>>>>

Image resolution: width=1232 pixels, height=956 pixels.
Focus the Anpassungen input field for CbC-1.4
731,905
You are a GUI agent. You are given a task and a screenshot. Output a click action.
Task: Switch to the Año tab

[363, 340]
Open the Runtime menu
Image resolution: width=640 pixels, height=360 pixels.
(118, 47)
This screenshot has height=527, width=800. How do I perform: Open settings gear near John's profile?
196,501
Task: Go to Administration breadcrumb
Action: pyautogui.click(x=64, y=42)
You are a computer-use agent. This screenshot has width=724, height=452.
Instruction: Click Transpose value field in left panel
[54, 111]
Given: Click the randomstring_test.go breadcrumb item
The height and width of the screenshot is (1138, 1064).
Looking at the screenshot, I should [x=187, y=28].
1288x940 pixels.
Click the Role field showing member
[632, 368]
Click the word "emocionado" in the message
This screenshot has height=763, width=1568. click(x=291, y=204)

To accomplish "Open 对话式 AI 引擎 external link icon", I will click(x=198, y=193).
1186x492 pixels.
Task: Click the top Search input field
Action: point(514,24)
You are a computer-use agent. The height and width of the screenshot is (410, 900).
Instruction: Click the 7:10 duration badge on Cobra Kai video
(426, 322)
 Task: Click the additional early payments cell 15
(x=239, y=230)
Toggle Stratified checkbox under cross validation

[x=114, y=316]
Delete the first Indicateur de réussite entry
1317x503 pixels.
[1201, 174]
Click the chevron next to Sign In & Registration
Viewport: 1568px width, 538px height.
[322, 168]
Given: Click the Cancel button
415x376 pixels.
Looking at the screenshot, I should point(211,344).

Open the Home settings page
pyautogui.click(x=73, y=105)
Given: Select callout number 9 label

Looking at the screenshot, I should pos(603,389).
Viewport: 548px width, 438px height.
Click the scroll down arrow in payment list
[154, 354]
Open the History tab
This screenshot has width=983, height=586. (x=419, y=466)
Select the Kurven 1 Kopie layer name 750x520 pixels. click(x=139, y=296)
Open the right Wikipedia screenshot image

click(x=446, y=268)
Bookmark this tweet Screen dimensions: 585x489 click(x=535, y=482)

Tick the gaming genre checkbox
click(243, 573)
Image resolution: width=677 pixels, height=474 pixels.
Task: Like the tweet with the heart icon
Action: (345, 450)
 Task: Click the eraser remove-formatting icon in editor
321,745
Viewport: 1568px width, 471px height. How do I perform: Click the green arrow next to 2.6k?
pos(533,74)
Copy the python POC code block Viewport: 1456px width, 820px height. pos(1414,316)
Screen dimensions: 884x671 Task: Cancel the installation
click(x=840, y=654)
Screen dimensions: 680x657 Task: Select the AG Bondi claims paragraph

<<<<

- _Description of the task_
Could you write out the entries from the line with "Tick the gaming genre checkbox" up to and including the line with "Copy the python", exactly as they stand?

- _Full answer_
Tick the gaming genre checkbox
click(243, 573)
Image resolution: width=677 pixels, height=474 pixels.
Task: Like the tweet with the heart icon
Action: (345, 450)
 Task: Click the eraser remove-formatting icon in editor
321,745
Viewport: 1568px width, 471px height. How do I perform: Click the green arrow next to 2.6k?
pos(533,74)
Copy the python POC code block Viewport: 1456px width, 820px height. pos(1414,316)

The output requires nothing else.